Extending the Template¶

Recording extra data¶

Before writing a collector, check whether a lighter mechanism covers your need:

• Track a few scene objects → add them to Custom Transforms To Record on ResXRDataManager. Each becomes Custom_<Name>_px…_qw columns in the continuous file, no code required. See Recording.
• Log structured, event-like data (trial parameters, ratings, reaction times) → use a custom table. This is the right tool for anything that is not a per-frame stream.

Write a custom collector only when you genuinely need a new per-tick continuous stream.

Writing a custom collector¶

A collector implements IContinuousCollector:

public interface IContinuousCollector : IDisposable
{
    string CollectorName { get; }
    void Configure(ColumnIndex schema, RecordingOptions options);
    void Collect(RowBuffer row, float timeSinceStartup);
}

• Configure is called once at startup with the built schema, so you can resolve the indices of the columns you will write.
• Collect is called every FixedUpdate; fill the supplied RowBuffer by column name (row.TrySet("MyColumn", value)) — leave a cell unset to record a blank for that tick.
• Dispose releases any native resources.

Because you are expected to edit the core scripts directly (the template has no plugin layer), wiring a new collector in means two small edits: add your columns to the continuous schema in SchemaFactories.BuildContinuousDataV2 (in Core Infrastructure/SchemaBuilder.cs), and register new MyCollector() in the collector list that ResXRDataManager builds in DoInAwake(), ideally gated on a flag you add to RecordingOptions. Follow the existing collectors under Assets/ResXR/Base Scene/ResXRDataManager/Collectors/ as templates — SystemStatusCollector is a compact example.

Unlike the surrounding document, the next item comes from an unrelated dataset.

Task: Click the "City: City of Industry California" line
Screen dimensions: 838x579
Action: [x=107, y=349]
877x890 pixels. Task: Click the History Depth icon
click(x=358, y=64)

Running several experiments in one project¶

A single project can hold many experiments. Each experiment is its own scene containing its own *_SceneReferencer and flow managers, and all of them sit on top of the same Base Scene.

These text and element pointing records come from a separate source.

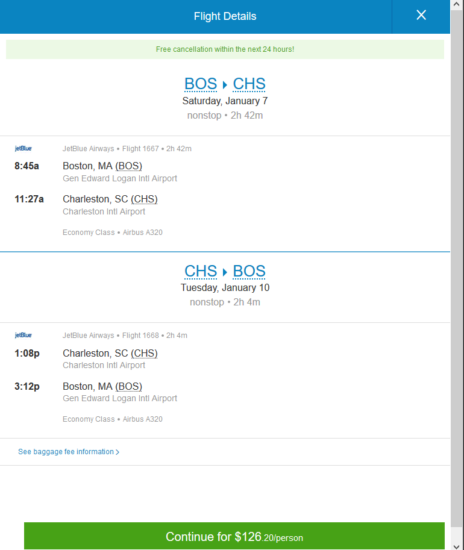Expand baggage fee info chevron

click(117, 452)
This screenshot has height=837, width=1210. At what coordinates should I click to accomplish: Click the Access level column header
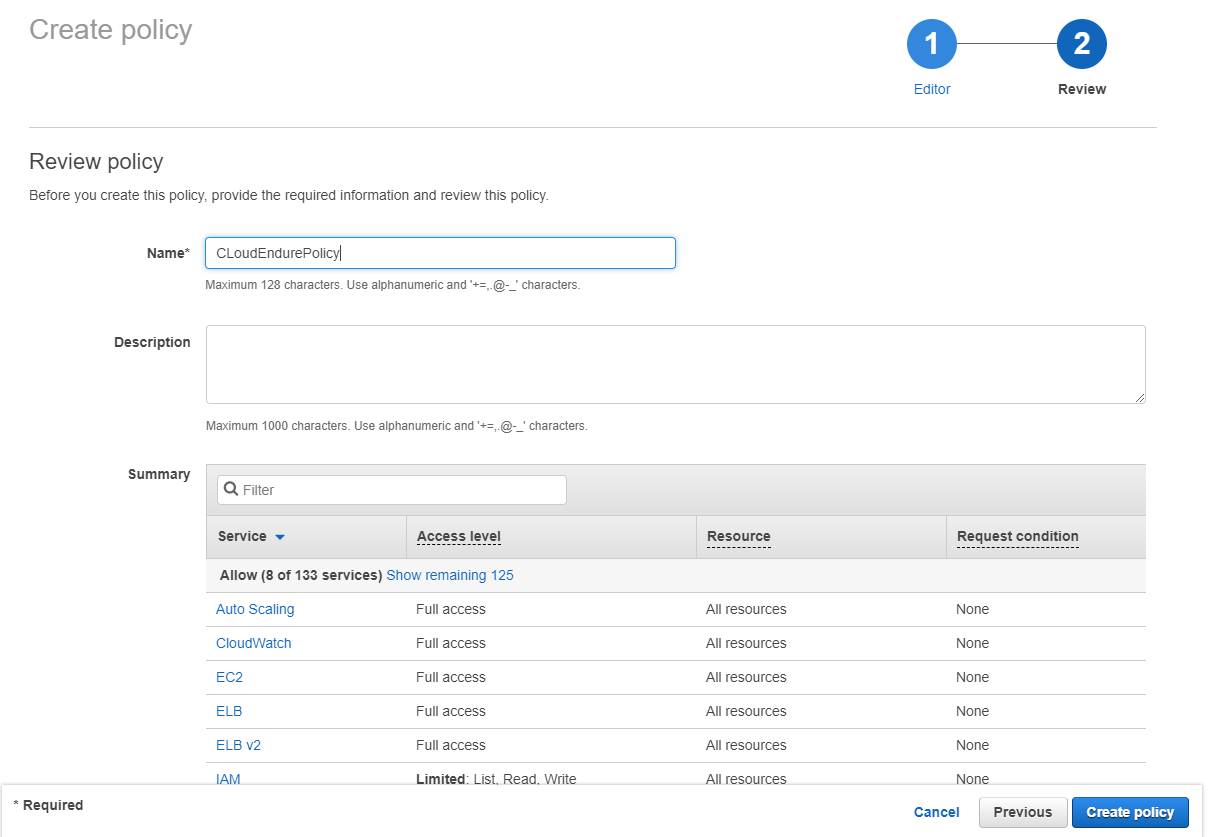pyautogui.click(x=459, y=536)
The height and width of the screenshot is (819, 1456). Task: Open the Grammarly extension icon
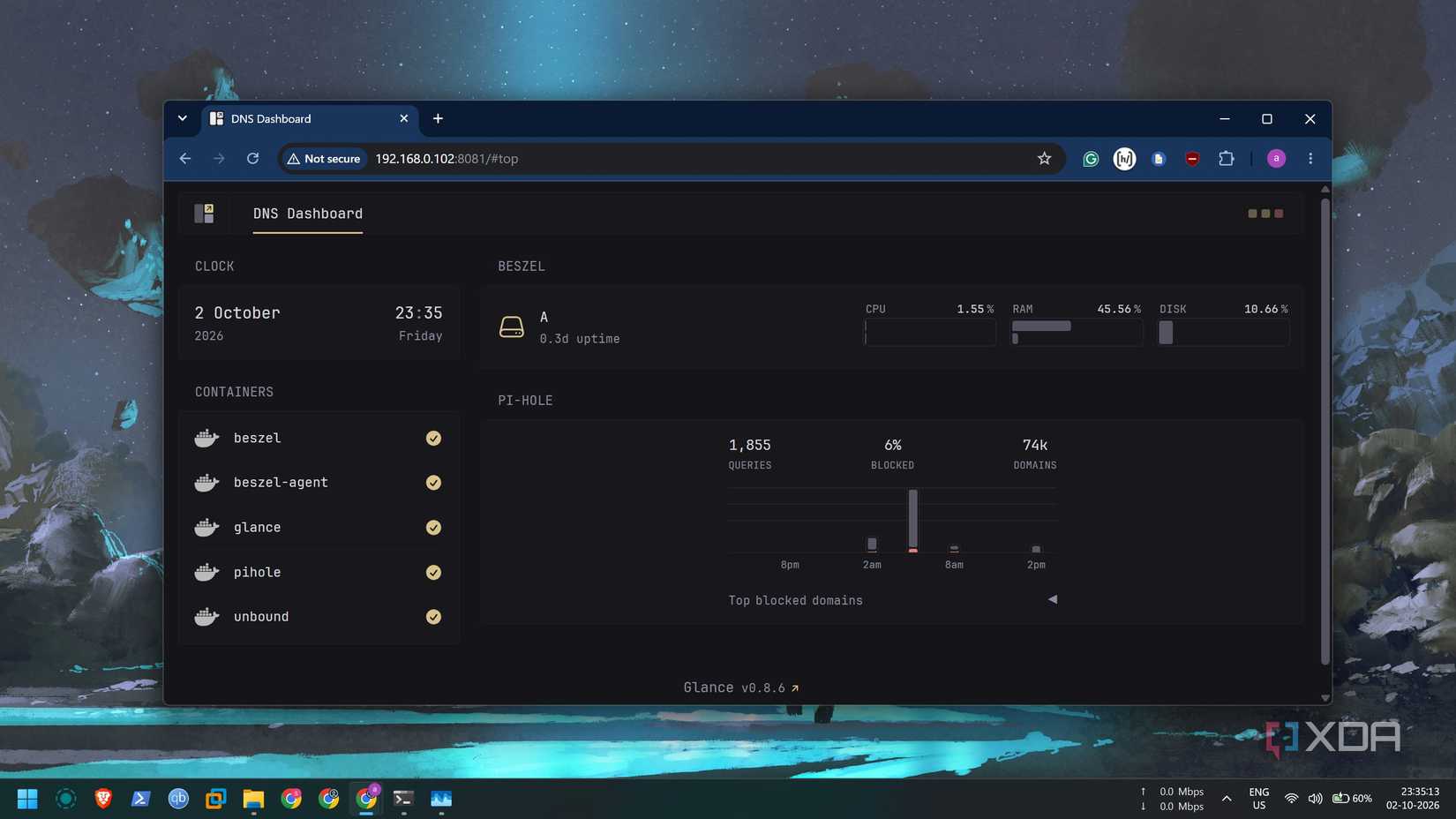coord(1091,159)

• Add the Base Scene and every experiment scene to the build (the Base Scene first/active).
• Select which experiment loads at startup with FirstSceneToLoadIndex, or switch at runtime with ResXRSceneManager.Instance.SwitchActiveScene("Scene Name").
• To keep two experiments' flow scripts from clashing, give each its own prefixed copies of the managers — this is exactly what the demos do (BinaryChoice_SessionManager, Maze_TaskManager, Museum_TrialManager, …). The prefix is only a naming convention to let the classes coexist; each is an independent implementation.

Recording is unaffected: ResXRDataManager lives in the Base Scene and records continuously across scene switches, so one session can span multiple experiment scenes if you load them in sequence.

Performance notes¶

Every enabled subsystem runs its collector on every physics tick, and each row is flushed to disk immediately. That makes recording crash-safe, but it means cost scales with both the number of subsystems and the tick rate.

• Enable only what you need. Hands and body produce wide schemas (every bone/joint), and per-eye gaze (Include Separate Eyes Gaze) triples the eye raycasts per frame (three rays instead of one). Leave subsystems off if your study does not use them.
• Mind the Fixed Timestep. Halving it doubles the rows, the CPU work, and the file size. 100 Hz (0.01 s) is a sensible default; raise it only with reason. Set it in Project Settings → Time → Fixed Timestep.
• Immediate flushing trades throughput for safety. Writing and flushing each row guarantees you never lose more than one tick, at the cost of per-tick disk I/O. This is usually the right trade for research data.
• Include Performance is reserved. OVRPerformanceCollector returns empty data on the OpenXR backend, so leave it off unless you switch backends and need motion-to-photon latency.

A practical baseline for a Quest Pro eye/face study is Nodes + Eyes + Gaze + Face at 100 Hz, adding Hands or Body only when the task requires them.